O fio de Ariadne do processo criativo - o registro da memória.

O psiquiatra Viktor Frankl tem uma reflexão sobre a tempo e a memória, que diz assim:

"O tempo flui, mas o acontecimento se coagula em forma de história. Nada que aconteceu pode ser desfeito. Nada que foi criado pode ser exterminado. (…) Quer realizemos o que chamamos de 'valores criadores', quer realizemos o que designamos de valores vivenciais, salvamos sempre alguma coisa no passado; no caso dos valores criadores, salvamos a nossa interioridade na realidade exterior; no caso dos valores vivenciais, a realidade exterior dentro da nossa interioridade." ("O Sofrimento Humano", pág. 200).

Se pensarmos a relação entre tempo e memória no processo criativo partir dessa reflexão de Frankl, vamos acabar reconhecendo que o percurso da criação vai gerar não só dificuldades e dúvidas, mas acima de tudo, outras obras, que vão compor o mosaico do produto final. E poder ter essa memória registrada vai dar a densidade da interioridade, como um valor vivencial; e do material produzido pela nossa interioridade, como um valor criador no mundo externo.

Se você assistiu à animação "Pinóquio", de Guillermo Del Toro (Netflix, 2022), pode ter tido uma perspectiva da narrativa, e da maneira como ele quis contar a história, que é um clássico da literatura. Mas se você assistiu ao documentário sobre o processo criativo da obra, com as entrevistas, a forma de elaboração dos bonecos, as escolhas de cores e roupas para cada bonequinho… enfim! Naquele documentário, a obra final passa a ser outra. O processo em si se torna uma grande obra. No caso dele, o registro foi também em audiovisual, e eu fiquei muito impactada em ver esse outro lado do filme.

E no seu caso? Como você registra seus processos?

O que se vive e o que se cria se coagula em forma de história, como diz Frankl, mas precisa de uma curadoria intencional, para que não se perca.

Na mentoria, esse registro não se perde. Para nós, todo o processo é a obra, porque é um processo de amadurecimento interior, de idas e vindas, de evolvimento, que reflete as tensões, os costumes enraizados, e também os momentos em que a imaginação conseguiu se transformar em ato, de alguma maneira. E não são poucos esses momentos, embora ao notar uma obra pronta, muitas vezes as pessoas consideram tudo como uma perfeição de talento e genialidade.

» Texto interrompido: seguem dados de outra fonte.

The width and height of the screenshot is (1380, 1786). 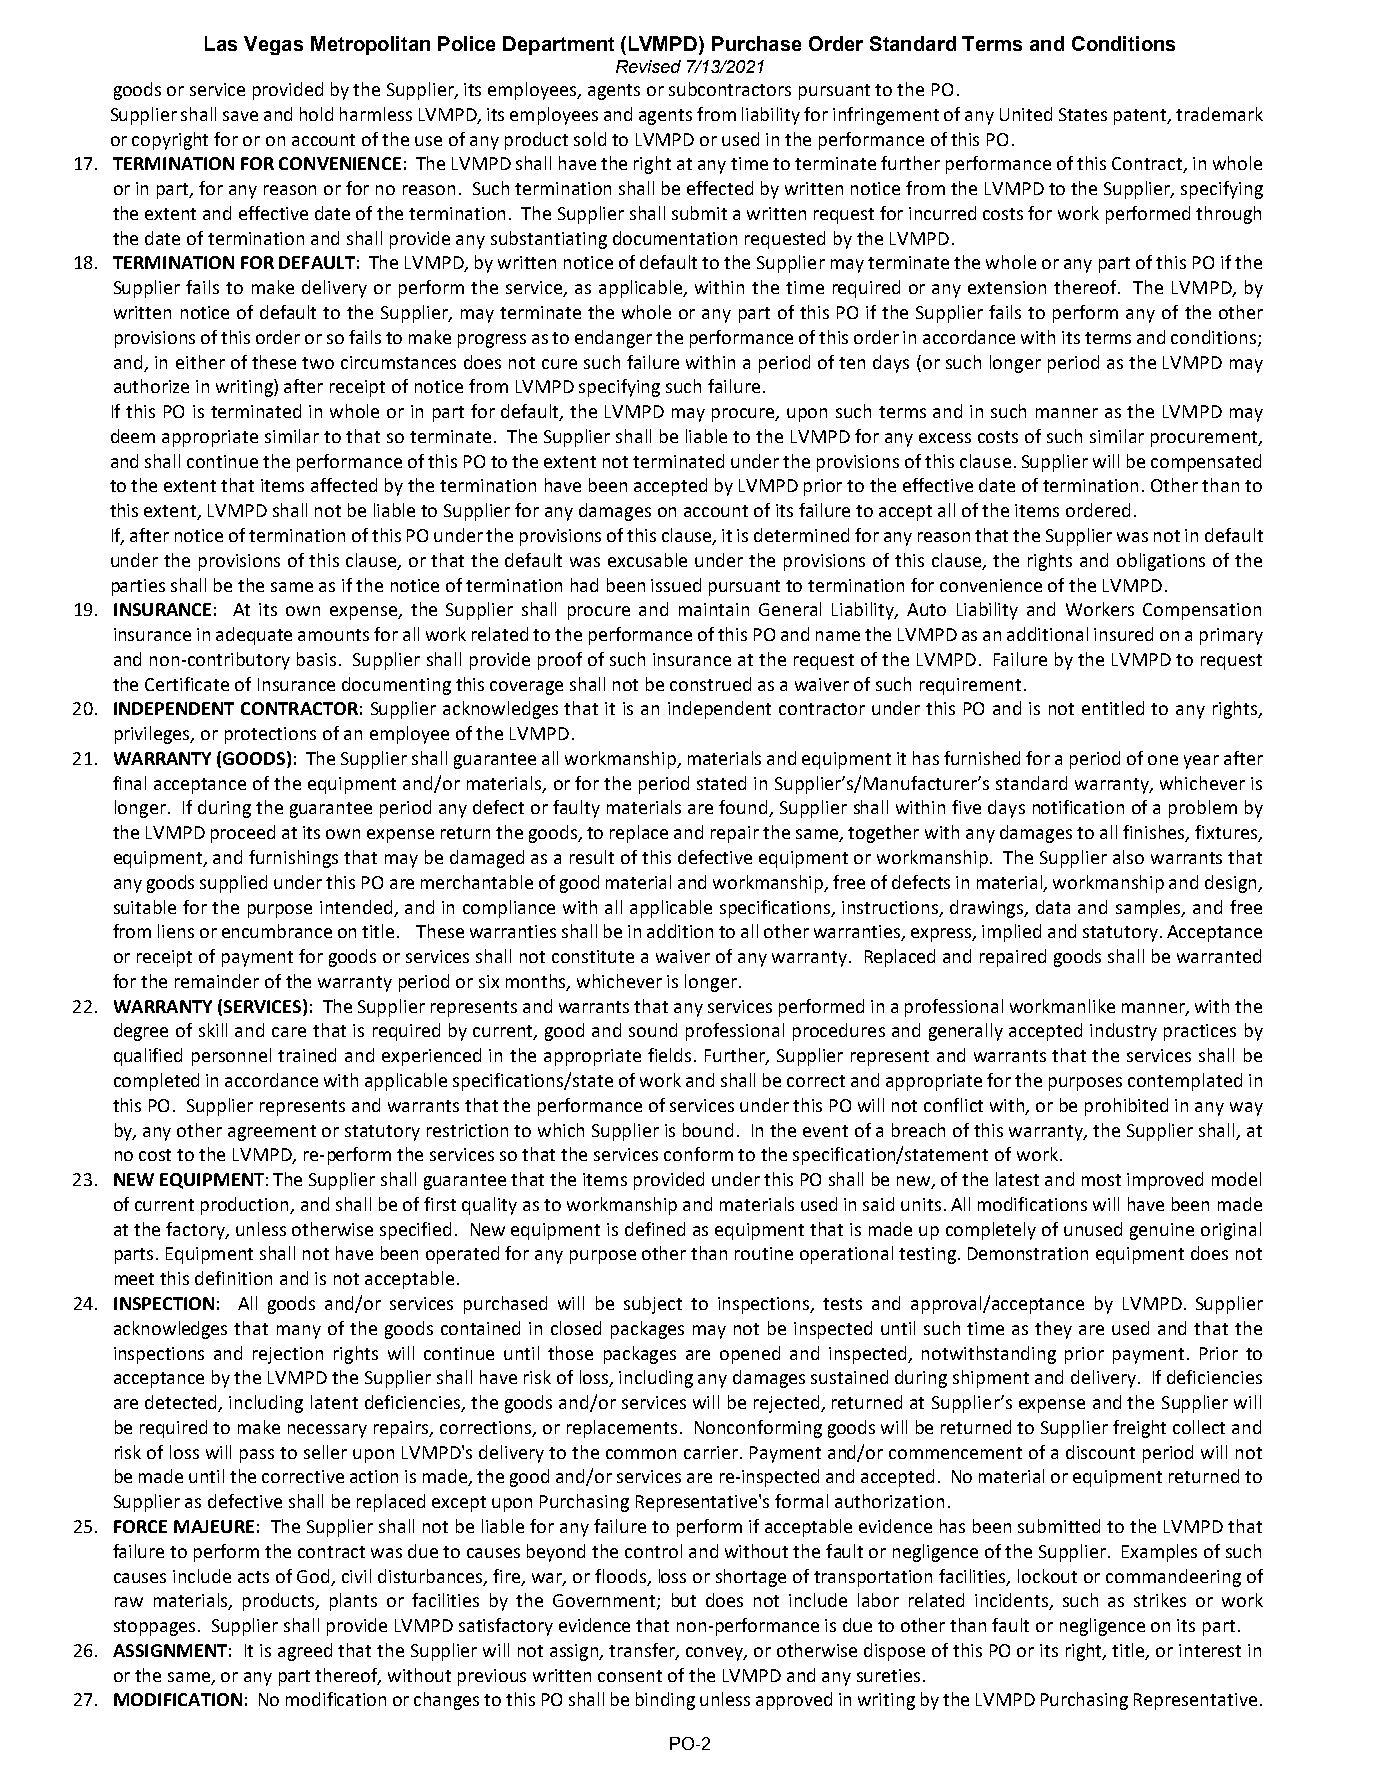 What do you see at coordinates (648, 66) in the screenshot?
I see `Revised` at bounding box center [648, 66].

Quando tomamos por essencial o registro do processo na mentoria, estamos apostando na educação verdadeira que o movimento de criar significa. E mais ainda! Estamos também numa pesquisa sobre diferentes formas de abordar os sentidos apreendidos na criação. Fotografias; mapas mentais; documentos co-criados e salvos com acesso permanente pela dupla mentor e mentorando; cartas; sobrevoos ao processo em alguns momentos, e foco no detalhe em outros, para ajudar a ver melhor o que se está elaborando… tudo isso são ferramentas.

Mas em qualquer uma delas, o que está em jogo é a atenção. E atenção é a mais pura forma de generosidade que existe, como disse Simone Weil. Não é um registro sobre a forma como se ensina, mas sim sobre a forma como o outro aprende e entra em contato com a própria interioridade. É isso que importa, e é isso que nos torna o fio de Ariadne, nesse grande labirinto pessoal, que é o processo criativo.